There are other even trickier problems. To take a famous example, the opening words of War and Peace in the original are: “Eh bien, mon prince” followed by long passages in French spoken by Russians as if it were their normal everyday language. The characters in question are aristocrats who converse with one another in French for reasons of fashion and snobbery—something the linking text (in Russian) makes clear. Ironically the discussion is about the possible invasion of Russia by Napoleon and “toutes les atroc-ités de cet Antichrist.” Since French was a foreign language for the Russian reader, it is arguable that every translation should keep those sentences in French. Yet none does. But even if the French were kept it wouldn't have the same connotations for an English readership. The problem becomes even more intractable when translating War and Peace into French.
To take another sort of difficulty: the first sentence of Doctor Zhivago in translation reads: On they went singing “Eternal Memory.” This doesn't mean very much to an average English reader, but for Russians these opening words evoke the precise atmosphere that the author wants to create. “Eternal Memory” is a funeral chant so well known to all Russians that they can probably hear its haunting tones in their heads. But the English reader has to carry on for a few more sentences before it becomes clear that the writer is describing a funeral procession to a graveyard. The American edition of the book translated “Eternal Memory” as “Eternal Rest,” which is not only wrong but also inapt in a novel where memory is everything and a sense of repose is wholly absent. A few lines further on we are told that some onlookers joined the procession out of curiosity and, when one of them asks who is being buried, he is told “Zhivago.” Again, the significance of the name is lost in English, zhiv meaning “alive” in Russian and ago being the adjectival ending. The answer to the question “Who is being buried?” is therefore “The one who is living.” Pasternak was first and foremost a poet, and his novel is full of allusion and poetic resonance—huge challenges for a translator.

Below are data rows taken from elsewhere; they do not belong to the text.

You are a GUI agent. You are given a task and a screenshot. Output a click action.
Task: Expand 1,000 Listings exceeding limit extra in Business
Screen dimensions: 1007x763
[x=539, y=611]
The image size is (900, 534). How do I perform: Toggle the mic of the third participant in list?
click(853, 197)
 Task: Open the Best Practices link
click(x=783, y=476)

My own love affair with words took time to get going. As a young child I was always slightly afraid of words and the power they wielded, and it was only when I went to secondary school and started learning Latin and French that things changed. I felt a sense of liberation—though liberation from what exactly is not easy to say. Latin and French involved lots more words, which should have been off-putting, yet somehow the structures were clear and consistent, unlike at home where the rules seemed to lack harmony and cohesion. After a year or two, I added two more languages, German and Spanish, to my list of subjects. Soon my schoolbag bulged with foreign grammars and readers, and with a missionary zeal I took on Russian in my final two years with a view to studying it at university.

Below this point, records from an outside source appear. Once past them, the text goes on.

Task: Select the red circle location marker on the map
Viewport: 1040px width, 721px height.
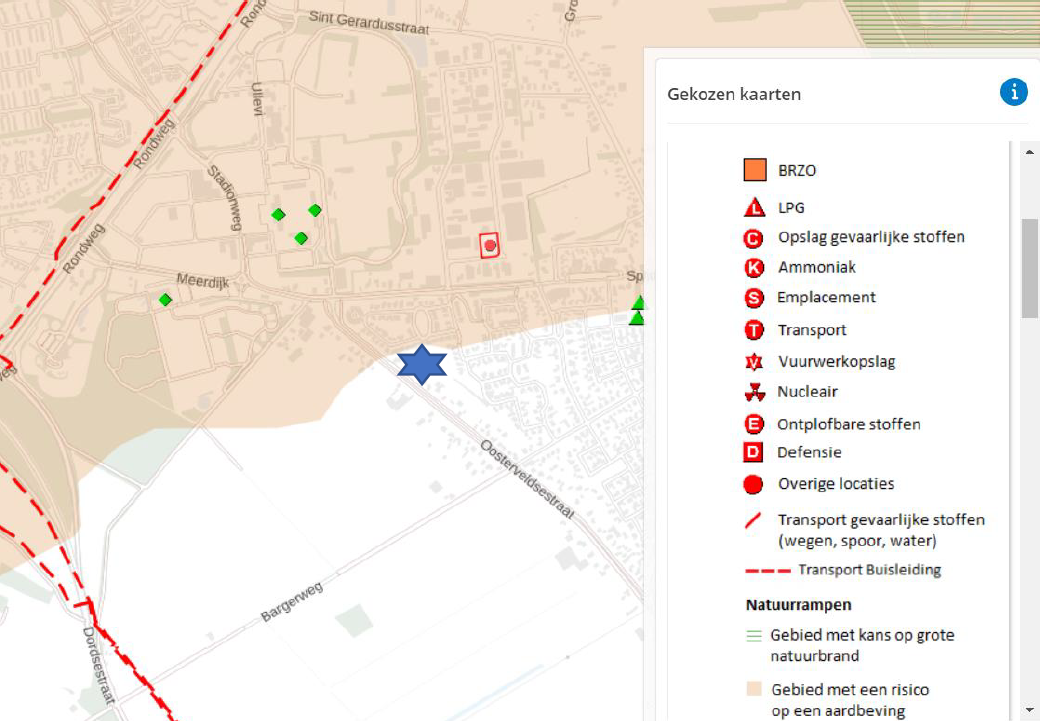Action: point(489,245)
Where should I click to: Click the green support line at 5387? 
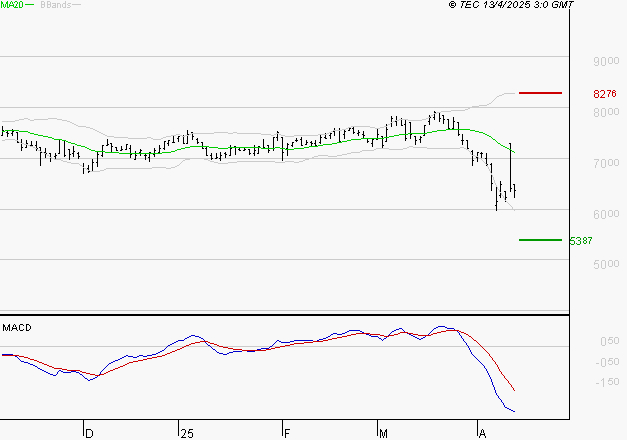point(541,240)
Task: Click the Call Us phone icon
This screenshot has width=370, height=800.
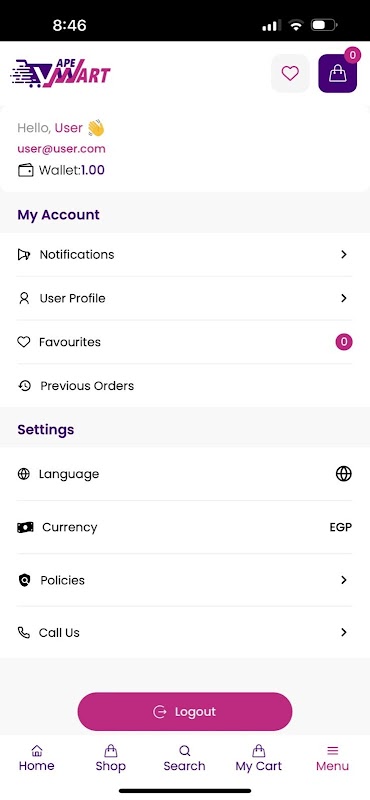Action: click(x=24, y=633)
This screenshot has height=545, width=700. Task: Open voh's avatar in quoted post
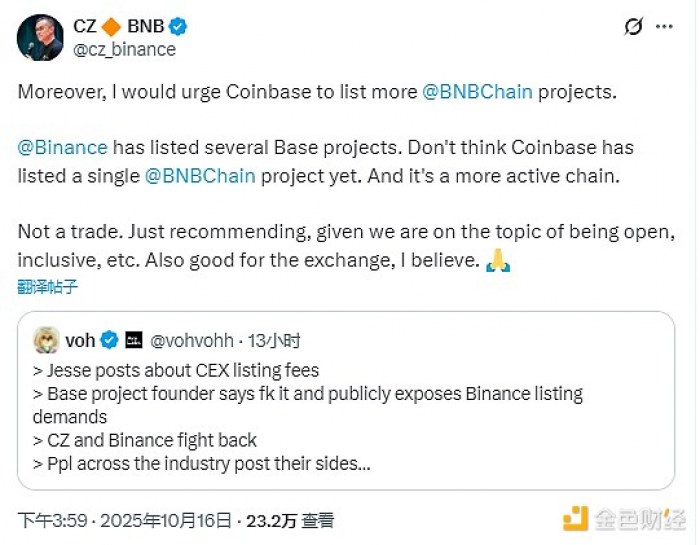46,340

I don't think I had a special aptitude for languages; which makes my focus on them all the more puzzling. Looking back now, I feel sure there was something more complex and desperate afoot, a kind of quest to understand the world, whose secrets might conceivably be revealed through a heap of different-sounding words. This wasn't how it struck me then, but even at the time I felt a degree of compulsion about acquiring one language after another, as if carrying to extremes might lead to the vital clue. There was always a faint expectation—certainly a hope—that I was on the point of discovery, that all would become clear, and that the words spoken by other people in countries I had never been to might be the key.
My parents were naturally suspicious of all these foreign languages. “You can get too much of a good thing,” said my mother with a shake of her head, and my father disapproved even more. He had served with the Eighth Army for the duration of the war and his hatred of Germans lasted his whole life. The very idea of learning their language was anathema to him. It turned out the Russians weren't much better.
“But you fought on the same side as the Russians,” I said.
“That's as may be, but they're a bunch of commies just the same.”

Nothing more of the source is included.